How is it that sometimes I just wake up in a mood? Nothing happened in the night beyond the ordinary getting up once to pee, dreams are neither remembered nor rehashed. And yet, as my eyes adjust to the morning light, I feel a mood in full force in my mind and body…happy or grumpy, energized or frazzled, worried, or, (and rarely these days), at peace. This morning I woke up in full “I’m a fraud!” glory! You might know what I’m talking about: Who do I think I am _______, doing what I do? For me, that means writing. I beat myself up. What do I have of any value to add to the conversation? How am I going to drag myself to my desk and stare at a blinking curser on a blank screen? The curser who says, fake, fake, fake.
And then I move on to: Oh crap, what am I going to do with the rest of my life? I should have gone to law school! How did I get myself into this awful space of feeling like a loser if I do work/write and feeling like a loser if I don’t work/write? And, how do I get out of it?
When I’m falling into my self-made sinkholes:
- I make my bed. Literally. A made bed tells me that I’m a doer. That I care about myself enough to have a sweet spot to welcome me back at the end of the day. I know, it sounds possibly ridiculous, but it works for me, so I’m not going to argue with myself.
- I reach out to friends. Because it is now, that means a text. This morning I texted a pal:
Which led me to texting a dozen pals (that’s kind of like writing, isn’t it?) to discover: “What are the three most pressing midlife concerns for women?” Which led to lots of interesting conversations, some laughs, enormous gratitude for friends and, here is the key, it all led to me FEELING LESS ALONE. I know in the best case scenario, I would have taken a walk or had coffee with a friend IRL. But this way, I talked to 12 women who live all over the country. And, what I learned lifted me up and fed my work. How great to put these crystallized worries at the center of my characters’ lives.
Here’s how it came out:
- shifting parenting roles w/adult children vs. teens: “What now? How to shift focus from family as a priority to another priority of meaning and value?”
- aging parents: “What will I be when I am no longer a daughter?”
- aging body: “What happened to my face? Knees? Vagina?”
- finances: “Will I ever be able to retire?”
- health and worry over future loss of a facile mind
- and, no surprise here: Who Am I/Who do I Want to Be?
- “Isn’t it supposed to be easier now?”
- “Will I ever figure out my life?”
- “How is it that everything that motivated me in my career now seems worthless?”
- “Is my marriage working?”
- “Isn’t love enough?”
- “Is my life about others? Or is it about me?”
Even the glib answers, which made me laugh, spoke to loss and worry about our place in the world—how we can claim what we want, and how we often cave in to what a youth-obsessed society tells us about middle aged women. Elective surgery? Self-medication?

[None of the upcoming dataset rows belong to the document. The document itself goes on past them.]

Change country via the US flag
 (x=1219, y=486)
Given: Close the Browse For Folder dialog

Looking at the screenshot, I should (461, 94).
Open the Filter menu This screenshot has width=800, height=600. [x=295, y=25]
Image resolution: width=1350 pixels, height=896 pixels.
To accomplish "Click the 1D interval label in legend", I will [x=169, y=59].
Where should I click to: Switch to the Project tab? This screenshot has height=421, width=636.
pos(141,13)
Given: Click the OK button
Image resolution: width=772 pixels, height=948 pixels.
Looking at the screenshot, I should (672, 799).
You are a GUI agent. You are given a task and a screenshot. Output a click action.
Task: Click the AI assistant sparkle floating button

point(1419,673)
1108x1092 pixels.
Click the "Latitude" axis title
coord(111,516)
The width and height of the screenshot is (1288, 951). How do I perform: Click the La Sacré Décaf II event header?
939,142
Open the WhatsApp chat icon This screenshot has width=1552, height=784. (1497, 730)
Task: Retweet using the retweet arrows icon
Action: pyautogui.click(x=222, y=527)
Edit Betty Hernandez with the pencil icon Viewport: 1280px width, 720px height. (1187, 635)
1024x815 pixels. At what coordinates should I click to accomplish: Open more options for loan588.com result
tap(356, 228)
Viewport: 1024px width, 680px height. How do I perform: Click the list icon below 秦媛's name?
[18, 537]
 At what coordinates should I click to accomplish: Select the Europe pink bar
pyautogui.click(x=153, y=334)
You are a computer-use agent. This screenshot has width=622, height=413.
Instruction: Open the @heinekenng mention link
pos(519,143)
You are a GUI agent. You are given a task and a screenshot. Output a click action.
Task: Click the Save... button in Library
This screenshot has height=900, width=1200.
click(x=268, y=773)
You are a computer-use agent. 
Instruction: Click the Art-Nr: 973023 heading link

- “Who has the name of a good plastic surgeon?”
- “What is the best rosé?”
- “Is this fat around my stomach or is it really a new organ?”
- “Shall I color my hair?”
- “How do I stay supple?”
We are caregivers. We want love. We want to feel our lives and our work are of value. Of course we support our adult children as they learn to support themselves. We care for our parents. And at times we feel squeezed dry. (How do I stay supple? has many implications, no?) We maintain our sense of humor. We worry over at risk populations in a post-democratic United States. We vote, march, make phone calls, give money, change jobs, dye our hair or let it go gray. We leave marriages, we fall in love, sometimes we drink too much rosé, we worry, and we think about how to be the best old ladies we can. As one friend (who, by the way, was recovering from a bilateral mastectomy when she wrote this) said:
We do have choices. We may wake up in a state, but we can choose how we want to face the day, and how we want to face the last act of our short and beautiful lives. Lots of Beauty. Lots of laughs. That shit is real!